Taylor: No past, no future–there’s only now

The past has gone; the future hasn’t happened yet. There is only now to live in.

Two weekends ago, spring felt as though it had finally arrived. Buds swelled on the forsythia, the lilacs, the spirea. Along the driveway, a row of brave little crocuses peeped out. Peony and rhubarb roots thrust shoots exuberantly into the sunlight.

Overhead, I heard bird songs. And a male flicker pounded his beak against my chimney, the noisiest thing he could find to broadcast his mating credentials.

For flickers—members of the woodpecker family—resonant objects act like an avian e-Harmony to advertise their availability.

And then, out of nowhere, it started snowing again. The snow squall blotted out the sunshine, hid the distant hills, coated the buds and flowers with white.

I wanted the crocuses, the rhubarb, to shrink back. To withdraw. To protect themselves from the sudden change in weather.

But of course, they couldn’t. Plants only know one direction to move—forward, upward. Only members of the animal world, blessed with mobility, can pull back from danger or discomfort. A starfish can withdraw a probing tentacle; a coyote can back away from a bear; a human can decide to avoid a confrontation.

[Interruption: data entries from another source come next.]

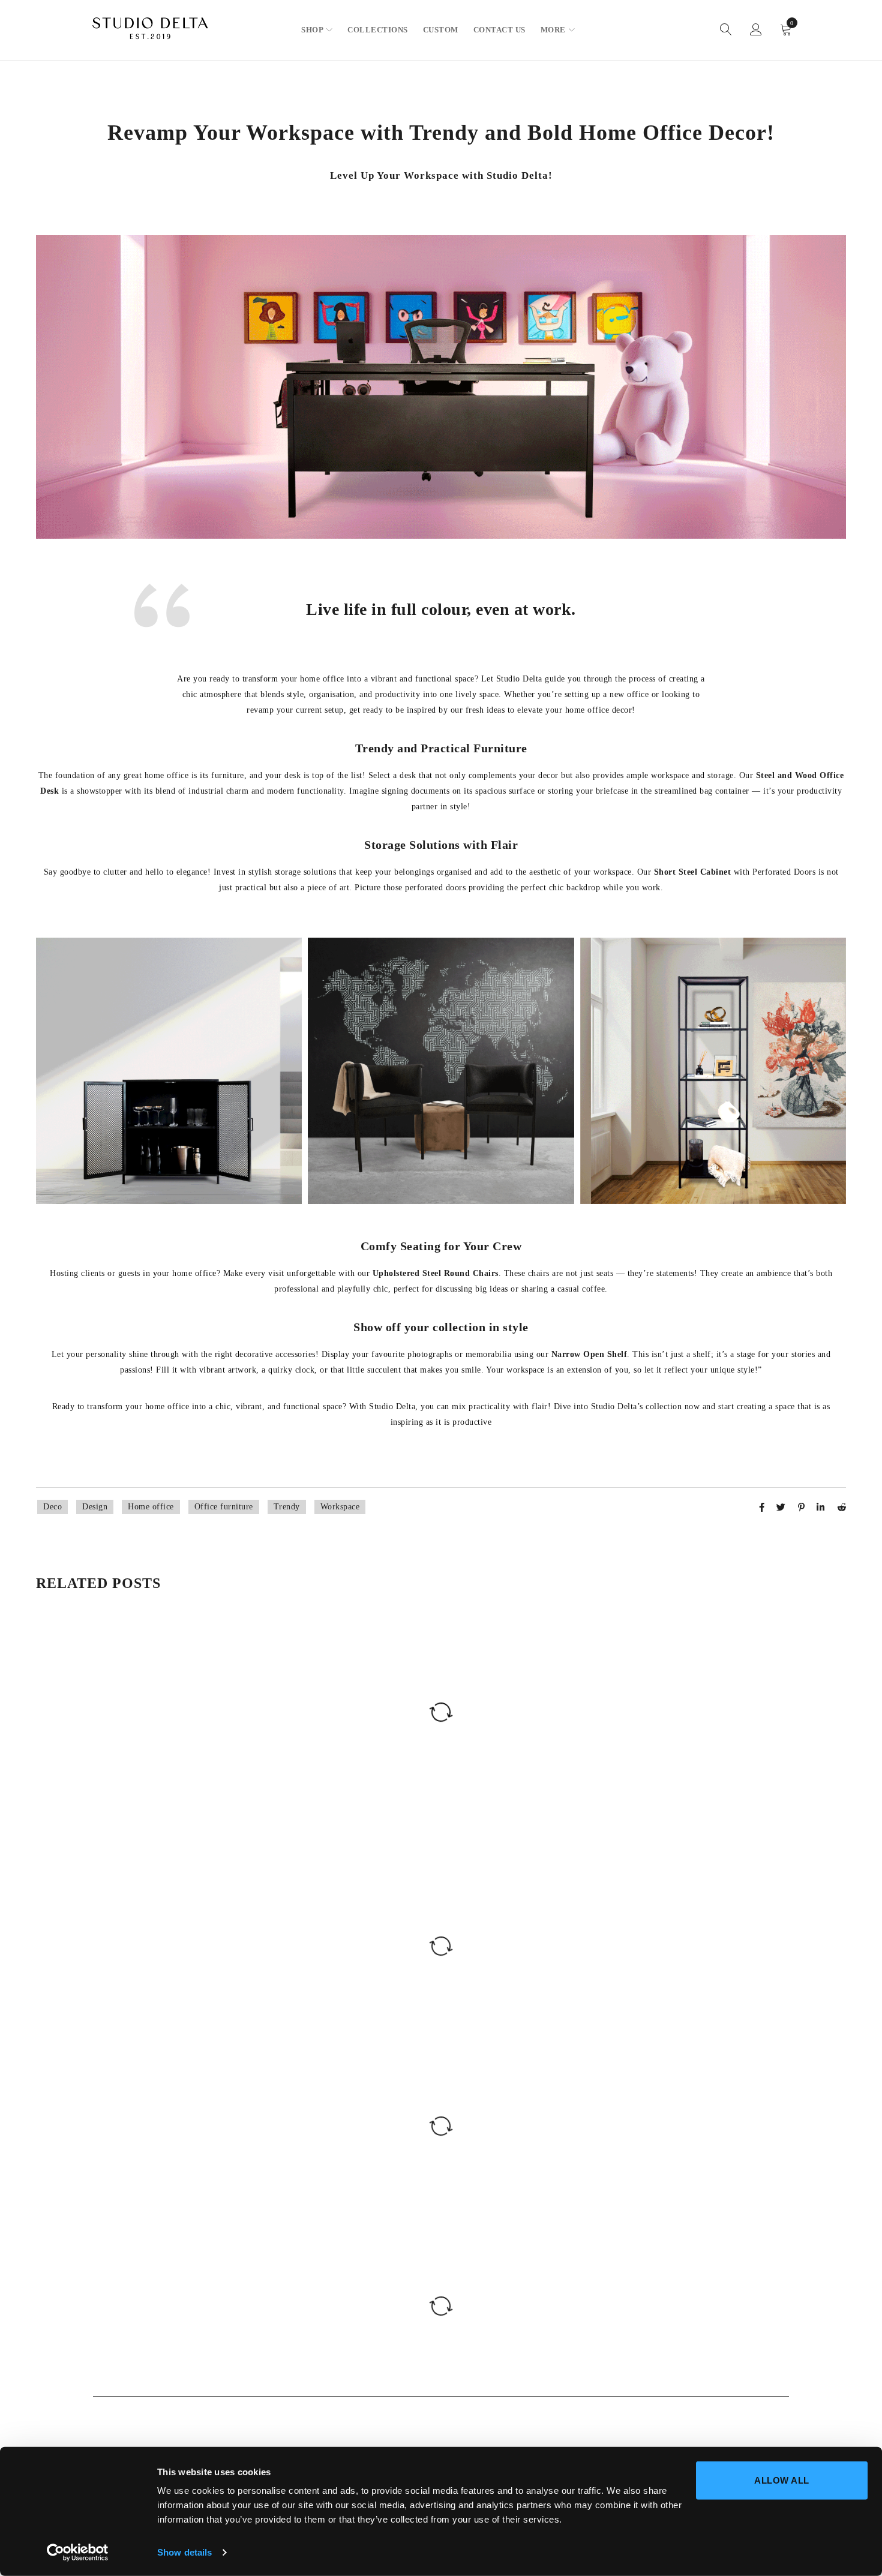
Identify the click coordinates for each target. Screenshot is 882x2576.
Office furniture (223, 1506)
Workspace (340, 1506)
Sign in (756, 30)
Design (94, 1506)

But although we animals have physical mobility, we are just as bound by time as my crocuses. We cannot reverse time. We can only keep moving in one direction.

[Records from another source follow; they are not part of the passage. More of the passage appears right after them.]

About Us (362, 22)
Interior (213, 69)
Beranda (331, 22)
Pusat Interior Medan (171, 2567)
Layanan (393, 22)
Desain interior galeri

About a month ago, a correspondent wrote to me, “If you think about it, there is only ‘now’. [Life is] a series of ‘nows’. The past is our remembrances of other ‘nows’ and the future is our projections and hopes for new ‘nows’.”

I’ve been mulling his insight ever since.

There is no past. There is no future. There is only now.

I can leap out of the path of a speeding car. But escaping that near accident doesn’t make it not happen. My narrow escape has become part of my new now—as my shortness of breath and palpitating heart testify.

I can apologize for a thoughtless comment that hurt someone. But I can’t take it back. The pain it caused continues to be part of her now, and of mine.

This suggests to me that I should not base my decisions and actions on what I did, or didn’t do, in a former now. Things are different in this now—if only because of that previous action or inaction.

Similarly, I should not base decisions on what I expect to happen in the future. The future will certainly not unfold as I expect it to. By the time what I expect gets around to happening, or not happening, it will be in a different context.

A Greek philosopher named Heraclitus, very long ago, taught that you cannot step into the same river twice. Even if you step off the same rock, the water you stepped into last time will already have flowed far downstream. And if you could find that particular patch of water again, you would have to step into it from a different place.

The past has gone; the future hasn’t happened yet. There is only now to live in.